■ Given problem ■
Format the listing from the line with "Where should I" through its end as a two-column CSV with the headers "request" and "answer", one row per entry. Quote each field and replace any line breaks with spaces.

## start Input for this task

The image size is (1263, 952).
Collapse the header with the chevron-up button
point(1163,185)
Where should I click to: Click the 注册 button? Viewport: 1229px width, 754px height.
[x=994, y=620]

## end Input for this task

■ Correct result ■
request,answer
"Where should I click to: Click the 注册 button? Viewport: 1229px width, 754px height.","[x=994, y=620]"